Recently, we discovered a large repertoire of new MiHAs in common HLA class I alleles by genome-wide association screening.1,2 T-cell clones were isolated from 39 patients who responded to donor lymphocyte infusion after T cell-depleted HLA-matched allogeneic stem cell transplantation. T-cell clones recognizing unknown MiHAs were tested for reactivity against 191 EBV-B cell lines of the 1000 Genomes Project to identify the target antigens. By discovering 89 new MiHAs, the repertoire of HLA class I-restricted MiHAs was expanded to 159 total antigens. The data showed that, despite many genetic differences between patients and donors, often the same MiHAs are targeted in multiple patients, demonstrating that the dominant repertoire of MiHAs in common HLA class I alleles has been largely discovered and available to screen patient cohorts to investigate the kinetics of MiHA-specific T-cell responses after allogeneic stem cell transplantation.

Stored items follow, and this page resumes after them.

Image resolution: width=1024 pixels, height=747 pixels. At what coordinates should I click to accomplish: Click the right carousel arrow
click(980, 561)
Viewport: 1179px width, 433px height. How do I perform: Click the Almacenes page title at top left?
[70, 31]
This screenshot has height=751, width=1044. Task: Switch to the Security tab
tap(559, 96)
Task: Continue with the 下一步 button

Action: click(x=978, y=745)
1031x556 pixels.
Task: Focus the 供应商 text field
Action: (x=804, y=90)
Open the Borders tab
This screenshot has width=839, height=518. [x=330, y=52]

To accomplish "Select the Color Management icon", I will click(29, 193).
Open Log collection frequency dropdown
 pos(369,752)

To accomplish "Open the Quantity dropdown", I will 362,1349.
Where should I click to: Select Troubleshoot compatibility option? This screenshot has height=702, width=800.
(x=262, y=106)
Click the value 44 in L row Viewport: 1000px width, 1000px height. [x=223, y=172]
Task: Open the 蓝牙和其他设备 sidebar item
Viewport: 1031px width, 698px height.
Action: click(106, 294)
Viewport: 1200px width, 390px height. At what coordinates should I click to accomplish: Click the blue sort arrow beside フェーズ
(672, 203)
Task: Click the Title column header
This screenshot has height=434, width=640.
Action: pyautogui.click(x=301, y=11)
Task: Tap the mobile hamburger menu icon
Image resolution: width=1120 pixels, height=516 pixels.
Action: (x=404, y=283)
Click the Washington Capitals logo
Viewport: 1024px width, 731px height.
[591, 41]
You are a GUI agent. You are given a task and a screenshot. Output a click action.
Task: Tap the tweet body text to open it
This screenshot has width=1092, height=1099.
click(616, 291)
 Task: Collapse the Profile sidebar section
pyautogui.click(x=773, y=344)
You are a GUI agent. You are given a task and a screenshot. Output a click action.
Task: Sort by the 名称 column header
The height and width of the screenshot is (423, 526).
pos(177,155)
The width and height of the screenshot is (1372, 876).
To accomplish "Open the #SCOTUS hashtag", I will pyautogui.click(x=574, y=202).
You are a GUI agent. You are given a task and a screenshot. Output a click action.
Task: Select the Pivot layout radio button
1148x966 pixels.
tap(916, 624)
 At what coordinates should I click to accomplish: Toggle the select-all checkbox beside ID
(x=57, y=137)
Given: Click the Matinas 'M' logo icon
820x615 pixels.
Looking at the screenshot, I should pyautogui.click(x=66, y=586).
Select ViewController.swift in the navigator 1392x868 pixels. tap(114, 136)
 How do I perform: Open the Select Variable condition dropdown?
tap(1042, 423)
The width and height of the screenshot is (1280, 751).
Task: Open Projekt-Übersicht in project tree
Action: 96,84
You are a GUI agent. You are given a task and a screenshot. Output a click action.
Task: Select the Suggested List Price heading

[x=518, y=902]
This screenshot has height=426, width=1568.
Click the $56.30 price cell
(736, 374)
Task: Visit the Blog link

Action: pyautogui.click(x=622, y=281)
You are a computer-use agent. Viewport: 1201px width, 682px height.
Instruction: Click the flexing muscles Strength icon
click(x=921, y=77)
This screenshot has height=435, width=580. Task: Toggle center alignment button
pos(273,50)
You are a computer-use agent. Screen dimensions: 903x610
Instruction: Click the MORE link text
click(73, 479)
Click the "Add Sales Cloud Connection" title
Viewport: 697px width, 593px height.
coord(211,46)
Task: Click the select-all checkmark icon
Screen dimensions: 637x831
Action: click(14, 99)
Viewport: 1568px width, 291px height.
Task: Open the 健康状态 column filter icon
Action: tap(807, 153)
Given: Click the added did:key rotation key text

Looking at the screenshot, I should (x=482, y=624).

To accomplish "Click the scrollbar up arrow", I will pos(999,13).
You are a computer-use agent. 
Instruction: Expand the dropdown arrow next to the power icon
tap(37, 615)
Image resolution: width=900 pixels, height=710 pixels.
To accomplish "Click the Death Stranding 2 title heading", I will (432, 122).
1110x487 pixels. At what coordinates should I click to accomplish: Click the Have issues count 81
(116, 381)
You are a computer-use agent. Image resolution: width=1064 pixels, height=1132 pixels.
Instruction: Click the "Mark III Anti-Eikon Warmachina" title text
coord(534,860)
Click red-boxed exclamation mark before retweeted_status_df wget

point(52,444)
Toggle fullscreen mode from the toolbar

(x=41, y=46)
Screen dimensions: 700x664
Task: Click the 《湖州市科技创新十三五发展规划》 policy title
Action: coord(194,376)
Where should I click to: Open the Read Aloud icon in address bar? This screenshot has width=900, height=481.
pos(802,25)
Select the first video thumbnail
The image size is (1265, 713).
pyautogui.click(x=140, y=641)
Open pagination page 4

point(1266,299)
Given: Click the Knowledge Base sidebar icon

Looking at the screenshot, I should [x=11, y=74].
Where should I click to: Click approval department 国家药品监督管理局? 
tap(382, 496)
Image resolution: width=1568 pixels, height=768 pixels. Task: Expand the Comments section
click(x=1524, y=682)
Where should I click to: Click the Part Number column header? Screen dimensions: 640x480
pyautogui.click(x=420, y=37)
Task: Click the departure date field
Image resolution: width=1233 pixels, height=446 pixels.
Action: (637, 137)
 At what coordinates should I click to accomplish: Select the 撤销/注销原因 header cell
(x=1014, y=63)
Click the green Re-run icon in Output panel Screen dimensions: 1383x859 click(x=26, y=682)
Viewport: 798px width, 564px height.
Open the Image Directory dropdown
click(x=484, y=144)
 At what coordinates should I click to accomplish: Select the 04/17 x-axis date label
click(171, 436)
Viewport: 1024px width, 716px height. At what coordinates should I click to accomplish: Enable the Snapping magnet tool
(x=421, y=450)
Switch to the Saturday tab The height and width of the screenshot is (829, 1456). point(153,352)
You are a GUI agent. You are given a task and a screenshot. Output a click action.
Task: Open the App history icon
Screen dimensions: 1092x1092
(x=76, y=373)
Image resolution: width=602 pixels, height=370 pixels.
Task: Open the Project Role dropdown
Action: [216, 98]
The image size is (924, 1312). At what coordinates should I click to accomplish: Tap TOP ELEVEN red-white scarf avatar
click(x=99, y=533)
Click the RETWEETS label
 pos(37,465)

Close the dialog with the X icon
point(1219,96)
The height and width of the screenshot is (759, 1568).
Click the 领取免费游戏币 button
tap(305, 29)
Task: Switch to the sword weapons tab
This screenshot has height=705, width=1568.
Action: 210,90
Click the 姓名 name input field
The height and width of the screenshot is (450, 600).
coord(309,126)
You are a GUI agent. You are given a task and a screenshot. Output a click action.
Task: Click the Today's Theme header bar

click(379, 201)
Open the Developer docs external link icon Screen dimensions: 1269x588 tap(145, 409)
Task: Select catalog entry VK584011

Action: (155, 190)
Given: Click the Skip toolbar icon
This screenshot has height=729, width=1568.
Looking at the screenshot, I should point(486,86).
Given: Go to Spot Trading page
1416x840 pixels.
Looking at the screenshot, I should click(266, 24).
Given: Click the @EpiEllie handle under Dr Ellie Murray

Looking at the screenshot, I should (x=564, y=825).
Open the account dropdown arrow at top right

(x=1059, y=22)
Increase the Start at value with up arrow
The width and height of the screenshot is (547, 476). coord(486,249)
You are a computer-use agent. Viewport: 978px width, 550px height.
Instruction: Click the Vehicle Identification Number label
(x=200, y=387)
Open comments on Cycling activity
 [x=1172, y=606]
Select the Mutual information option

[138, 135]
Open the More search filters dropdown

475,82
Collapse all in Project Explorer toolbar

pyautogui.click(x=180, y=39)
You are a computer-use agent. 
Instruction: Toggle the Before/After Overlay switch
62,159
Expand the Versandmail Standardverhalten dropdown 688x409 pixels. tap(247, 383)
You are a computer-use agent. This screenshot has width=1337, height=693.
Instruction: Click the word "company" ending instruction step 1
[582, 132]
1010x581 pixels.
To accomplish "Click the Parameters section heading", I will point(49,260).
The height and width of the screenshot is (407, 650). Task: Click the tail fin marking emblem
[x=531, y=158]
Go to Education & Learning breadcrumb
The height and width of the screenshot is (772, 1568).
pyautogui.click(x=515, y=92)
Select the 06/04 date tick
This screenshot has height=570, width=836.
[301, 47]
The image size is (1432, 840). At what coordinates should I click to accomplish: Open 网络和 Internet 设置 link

Here, the expanded repertoire of MiHAs was used to screen patients for specific T cells with barcoded peptide-MHC multimers. Barcoded peptide-MHC multimers were produced for 255 MiHA peptides and 103 viral peptides. The 255 MiHA peptides included 126 autosomal MiHAs and 5 H-Y antigens, as well as various length variants for MiHAs and peptides for allelic variants. All peptides were validated to form stable peptide-MHC complexes and tested for potential background staining on peripheral blood samples from healthy individuals. In total, 227 MiHA peptides and 93 viral peptides passed the quality controls and were selected for T-cell monitoring. In 16 patients who responded to donor lymphocyte infusion after T cell-depleted HLA-matched allogeneic stem cell transplantation, variable T-cell frequencies up to 30.5% of CD8+ T cells were measured against 49 MiHAs. High T-cell frequencies above 1% were measured in 12 patients against 15 mismatched MiHAs with peak responses detected 6-8 weeks after donor lymphocyte infusion and at onset of GvHD. The 12 patients included nine of ten patients with severe GvHD, two of three patients with limited GvHD, and one of three patients without GvHD. The data demonstrated that T-cell frequencies were particularly high in patients with GvHD, and that T-cell responses were directed against MiHAs with variable tissue distribution in all patient groups.

In conclusion, we explored whether barcoded peptide-MHC multimers are a feasible method to detect and follow MiHA-specific T-cell responses after allogeneic stem cell transplantation. We demonstrated that the technique can be used to measure and monitor patients for MiHA-specific T-cell frequencies during treatment to investigate the kinetics of immune responses and their impact on development of GvL and GvHD after allogeneic stem cell transplantation.

1. Fuchs KJ, Honders MW, van der Meijden ED, et al. Optimized Whole Genome Association Scanning for Discovery of HLA Class I-Restricted Minor Histocompatibility Antigens. Front Immunol. 2020;11:659.

2. Fuchs KJ, van de Meent M, Honders MW, et al. Expanding the repertoire reveals recurrent, cryptic, and hematopoietic HLA class I minor histocompatibility antigens. Blood 2024; 143(18):1856-1872.

Disclosures: No relevant conflicts of interest to declare.